Un flop il piano di Modi di sospendere i tagli di banconote più grandi. Milioni di poveri senza conto corrente ora privi di soldi e alla fame

 

08/12/2016

 

CARLO PIZZATI
CHENNAI (TAMIL NADU)
L’audience stupefatta che ascoltava il premier Modi in diretta, la sera dell’8 novembre, non era consapevole d’essere appena diventata la cavia di uno dei più vasti esperimenti di demonetizzazione della storia. Con una sola frase, il nazionalista indù a capo della più popolosa nazione del mondo ha reso illegali 23 miliardi di rupie, l’85 per cento delle banconote in circolazione: «Fratelli e sorelle, per metter fine alla stretta della corruzione e del denaro in nero, abbiamo deciso che da questa mezzanotte le banconote da 500 e 1000 rupie attualmente in uso non saranno più legali».
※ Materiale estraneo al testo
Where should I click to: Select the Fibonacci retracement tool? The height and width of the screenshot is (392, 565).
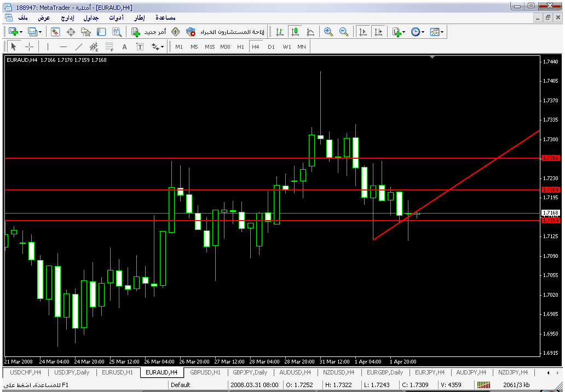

E niente, tutto un corri corri a spendere il possibile prima di mezzanotte e poi a capire cosa sarebbe successo nelle settimane successive. Sacrificio nell’interesse nazionale. Contro i falsari del Pakistan. Contro gli evasori fiscali. A favore dei poveri. Vantaggi sul lungo termine. Ma il predecessore di Modi ha ricordato, come ripeteva l’economista John Maynard Keynes, che «nel lungo termine saremo tutti morti».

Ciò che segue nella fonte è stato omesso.